La tesi dell’estinzione si basa in gran parte sulla perdita di geni nel corso del tempo e sul fatto che l’Y è un cromosoma solitario, che non ha in altre parole una controparte con cui ricombinarsi durante la formazione delle cellule germinali (spermatozoi e ovociti). La ricombinazione è un processo durante il quale cromosomi omologhi (cromosomi morfologicamente uguali) si incrociano e si scambiano delle parti di Dna. “Questo meccanismo ha un effetto terapeutico perché consente ai geni danneggiati di essere riparati dai loro compagni sani sul cromosoma non danneggiato prima di intraprendere una via diversa come spermatozoi o uova. I cromosomi che non possono avvantaggiarsi di questo passaggio, diventano sempre più malati, e le mutazioni, che per la maggior parte sono inevitabilmente dannose, silenziano un gene dopo l’altro”, ha scritto nel suo saggio Bryan Sykes.


Secondo Sykes il cromosoma Y è colpito dalle mutazioni più di qualunque altro cromosoma perché deve trascorrere tutta la propria vita all’interno delle cellule degli uomini, nei loro testicoli che attraverso la divisione cellulare producono continuamente nuovi spermatozoi. Durante ogni divisione c’è il rischio di una mutazione, un errore casuale e quindi maggiore è il numero di divisioni e più alta è la probabilità di mutazioni.

A portare un po’ di speranza a questo povero e solitario grumo di Dna è stato uno studio del 2003 condotto da David Page e dal suo gruppo di ricercatori del Whitehead Institute for Biomedical Research di Cambridge (Massachusetts, Usa).

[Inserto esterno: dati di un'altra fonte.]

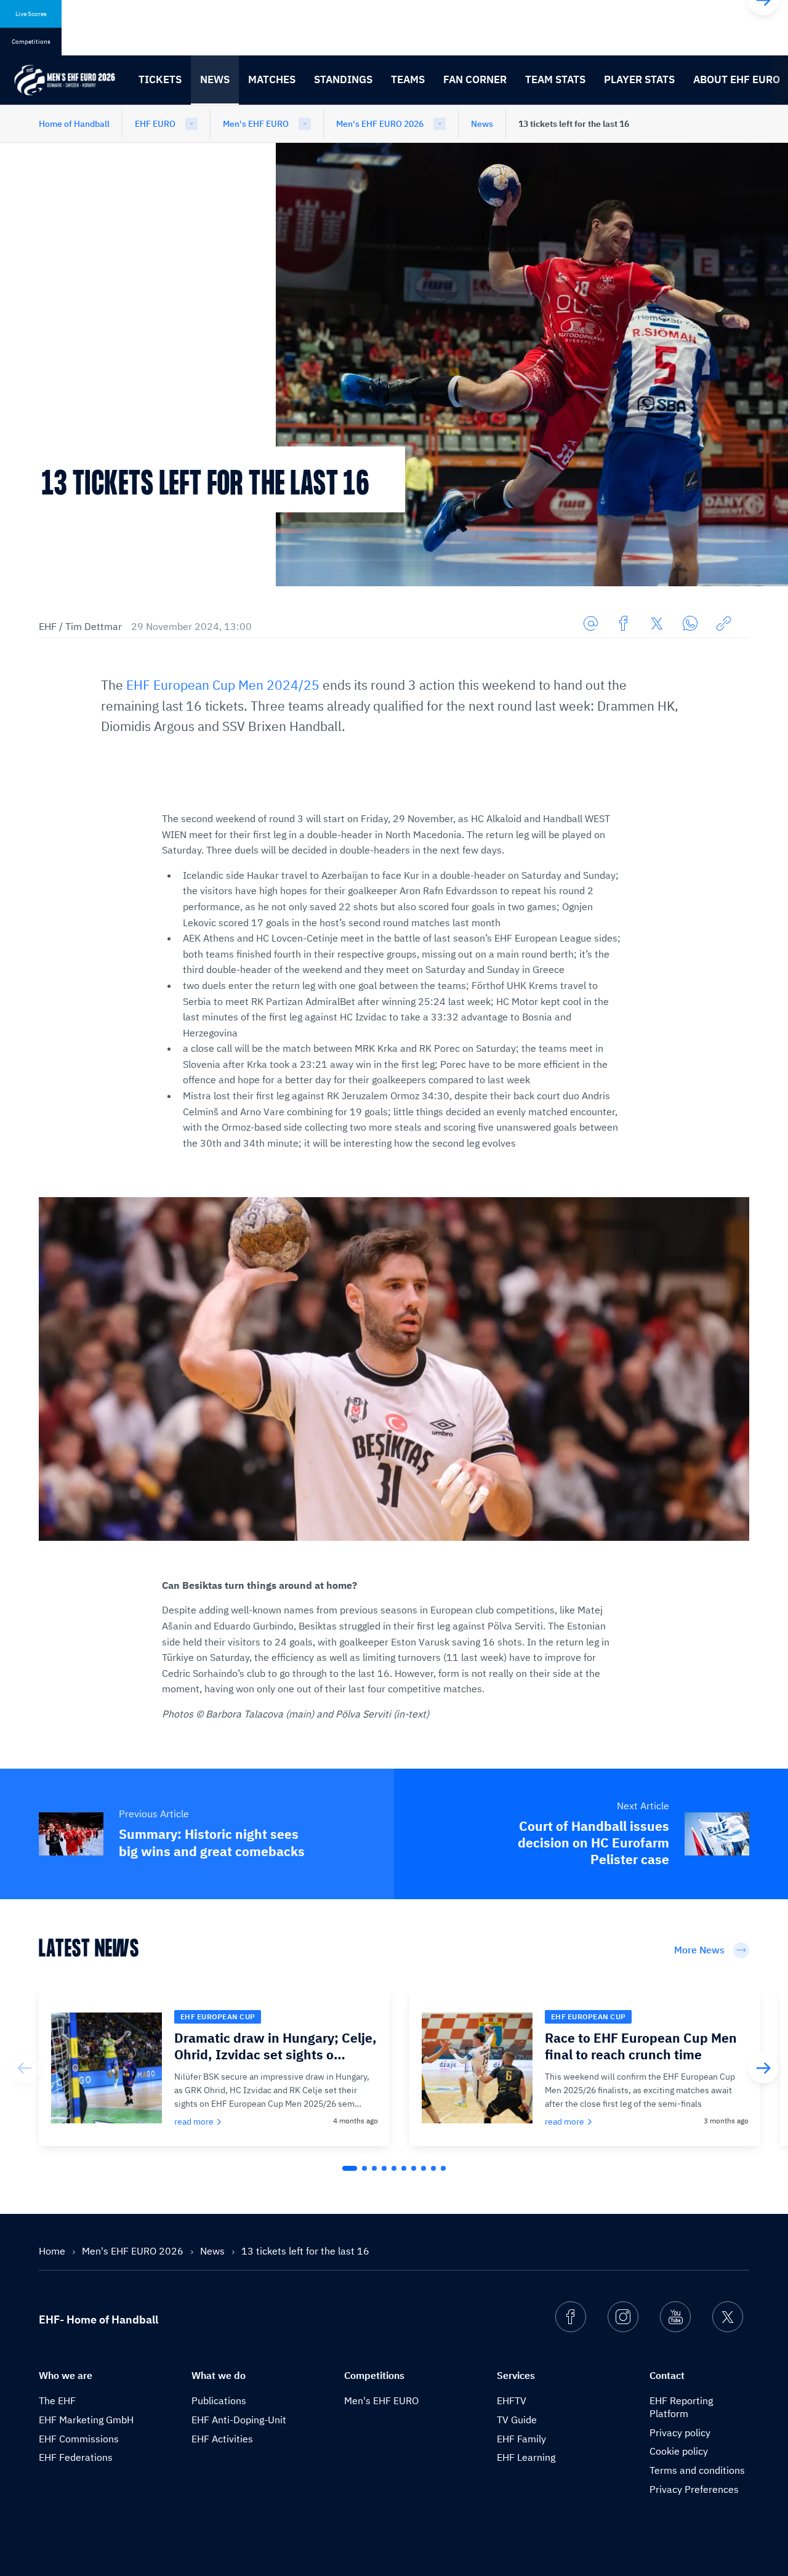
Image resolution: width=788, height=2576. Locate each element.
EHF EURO (155, 123)
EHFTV (511, 2400)
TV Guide (517, 2419)
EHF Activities (222, 2439)
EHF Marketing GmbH (86, 2419)
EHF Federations (76, 2457)
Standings (343, 79)
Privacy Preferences (694, 2489)
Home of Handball (74, 123)
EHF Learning (526, 2457)
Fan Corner (475, 79)
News (215, 79)
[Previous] (24, 2068)
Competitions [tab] (31, 42)
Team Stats (555, 79)
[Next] (763, 2068)
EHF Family (521, 2439)
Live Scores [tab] (31, 14)
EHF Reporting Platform (681, 2407)
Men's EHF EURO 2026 (380, 123)
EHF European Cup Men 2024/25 (223, 684)
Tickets (160, 79)
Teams (408, 79)
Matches (272, 79)
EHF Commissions (79, 2439)
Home (53, 2251)
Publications (218, 2400)
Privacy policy (679, 2432)
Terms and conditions (697, 2470)
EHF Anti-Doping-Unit (238, 2419)
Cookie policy (678, 2451)
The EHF (57, 2400)
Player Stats (639, 79)
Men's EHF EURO (256, 123)
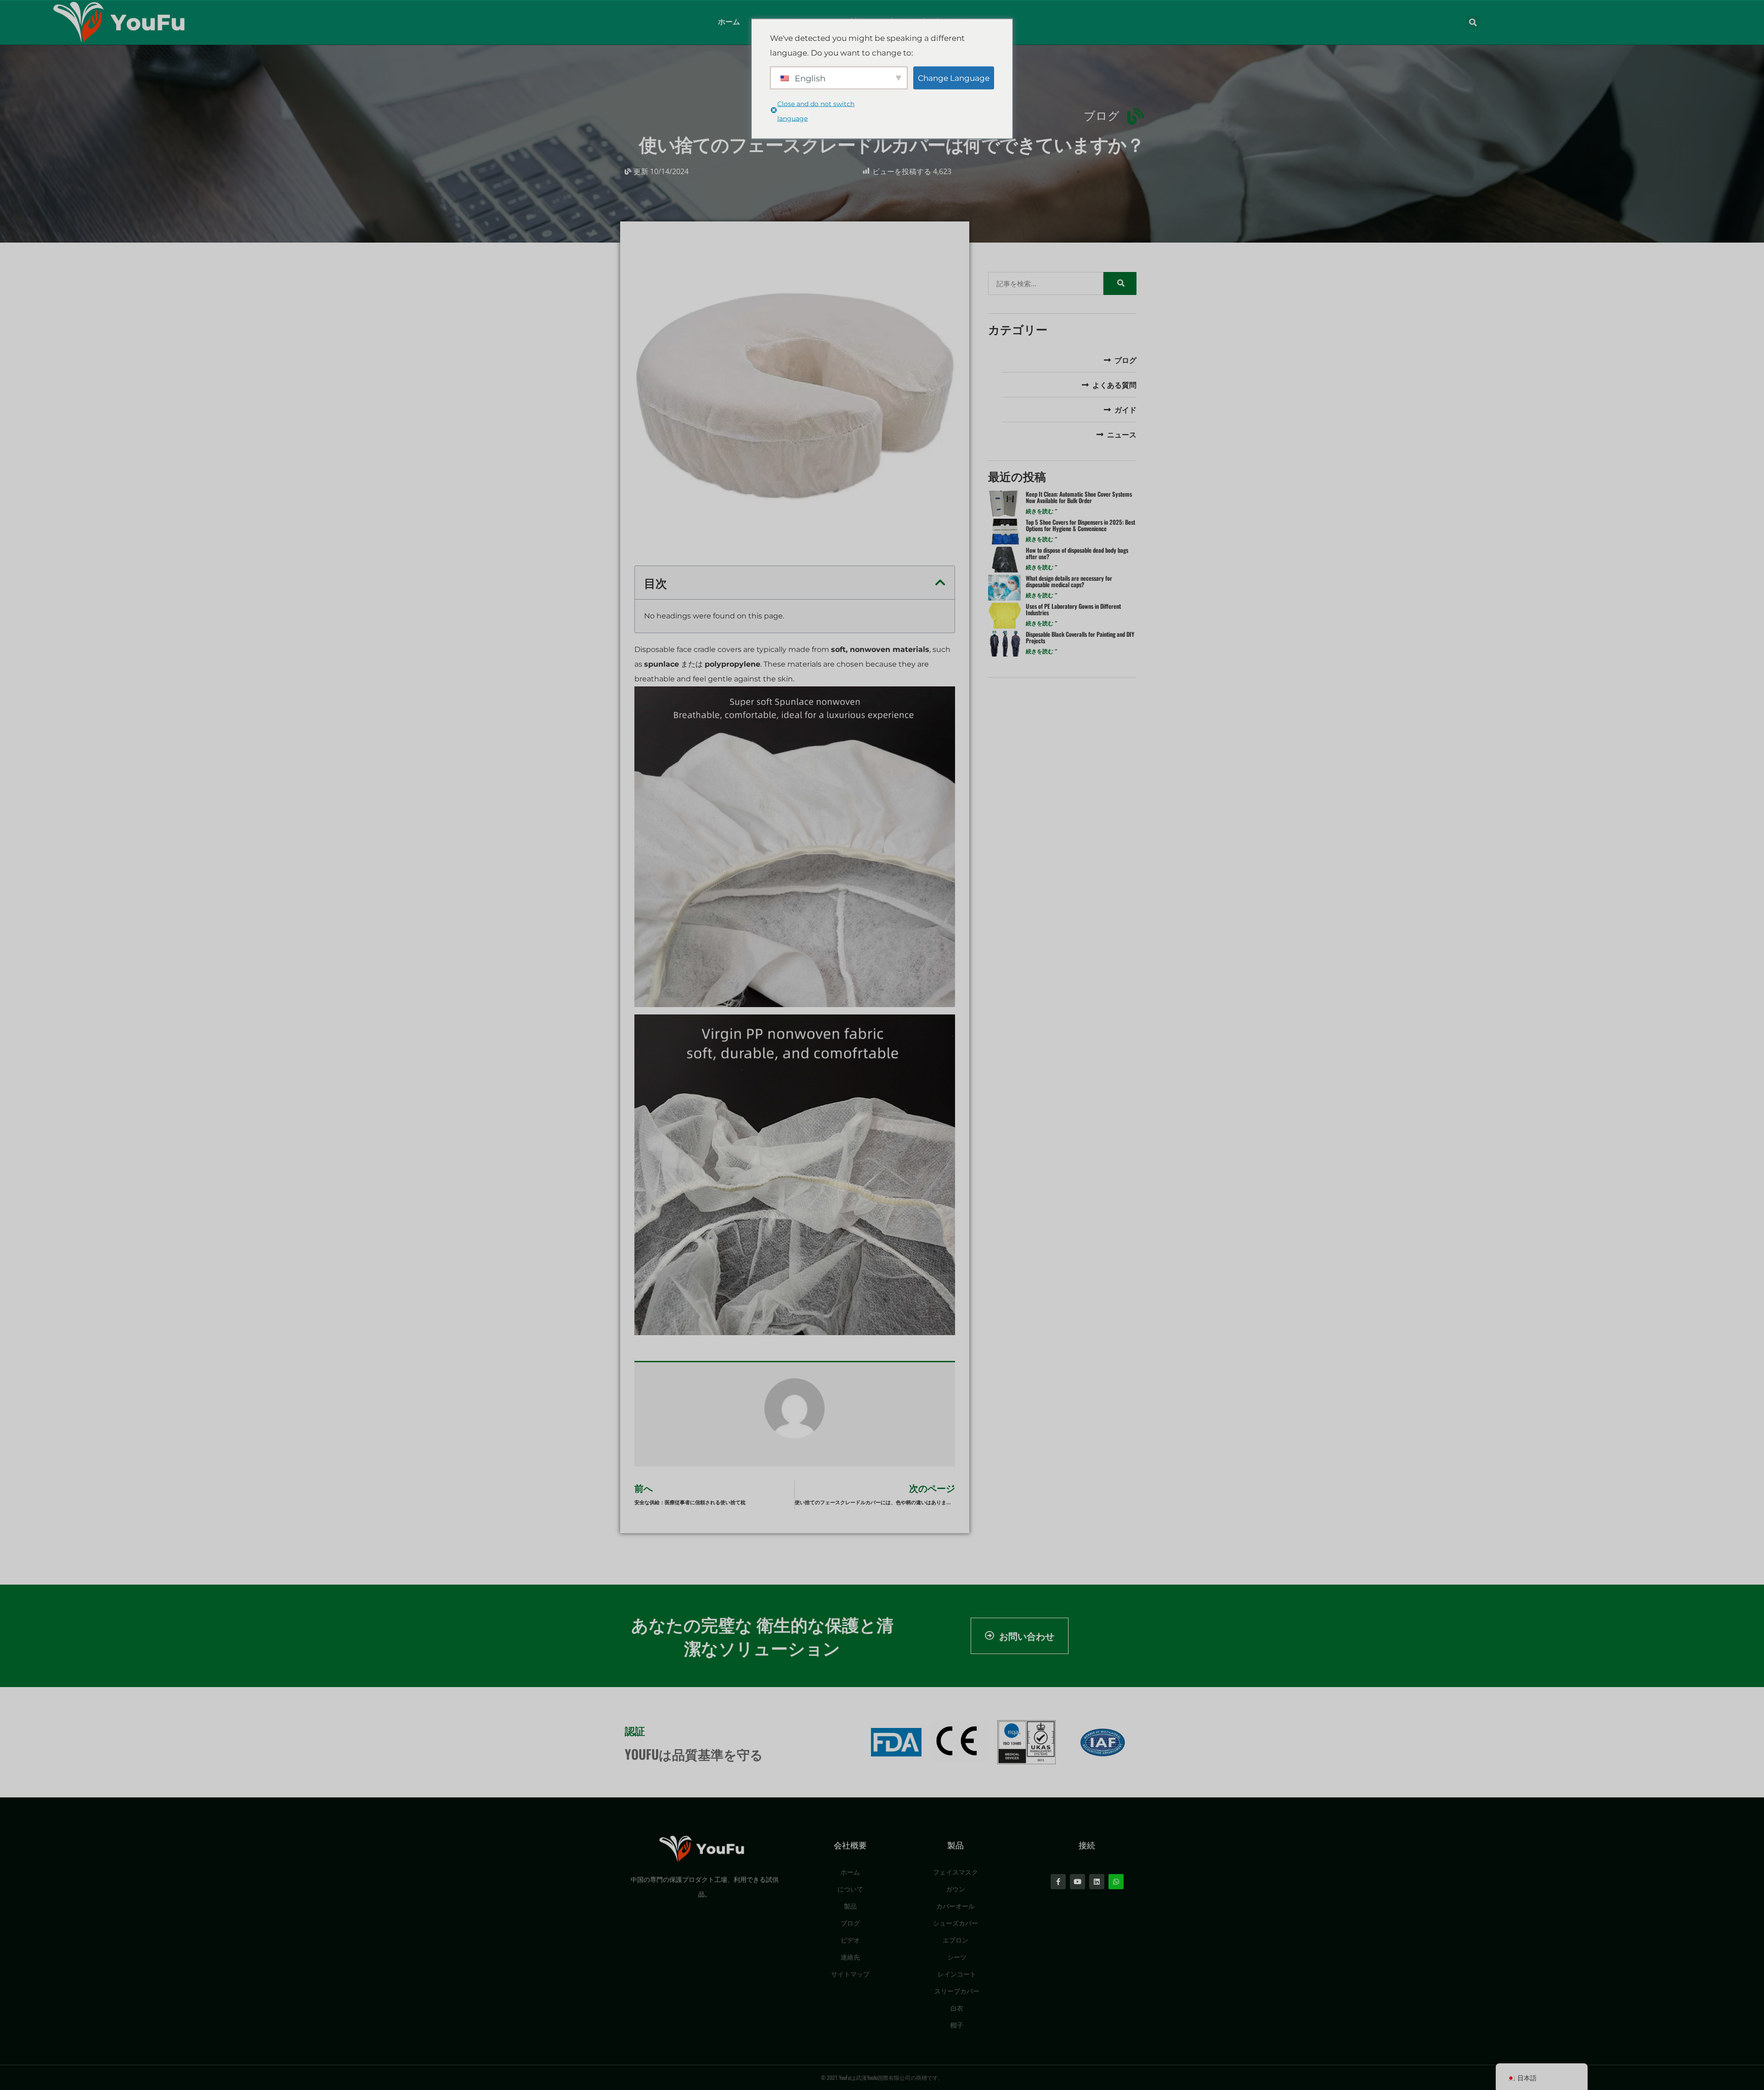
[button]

La ricerca ha mostrato che il cromosoma Y è in grado di ricombinarsi con se stesso e che molte regioni, soprattutto quelle essenziali per la fertilità maschile, sono ripetute numerose volte e contengono sequenze di Dna identiche in ogni direzione (come un palindromo). Questo arrangiamento permette ai geni di appaiarsi correttamente e di ripararsi a vicenda in un processo chiamato conversione genica. “L’Y ha un meccanismo di autocorrezione, una potente forza selettiva per garantire la sua conservazione”, ha commentato Scott Hawley dello Stower Institute for Medical Research di Kansas City.

Inoltre molti dei caratteri che differenziano maschi e femmine sono portati anche da altri cromosomi; ci sono anche molte specie di roditori che pur non possedendo né cromosoma Y né gene SRY continuano a riprodursi senza problemi e a generare sia maschi sia femmine. Inoltre esistono anche molti candidati a sostituire il gene SRY. Questa possibilità di sostituzione apre però secondo la ricercatrice australiana una possibilità fantascientifica: il fatto che si sviluppino diversi meccanismi di determinazione del sesso in differenti popolazioni umane. “Queste non potranno più riprodursi tra loro, portando alla formazione di specie diverse di uomini”, ha affermato la Gravers.

L’idea di una speciazione all’interno del genere umano è, però un’idea che non convince molti. Olga Rickards, professoressa di Antropologia molecolare dell’Università di Roma Tor Vergata è piuttosto scettica in proposito. “Mi sembra una possibilità molto improbabile, per non dire fantascientifica”, ha dichiarato a Galileo. “Io ci andrei molto piano prima di sostenere una tesi del genere”.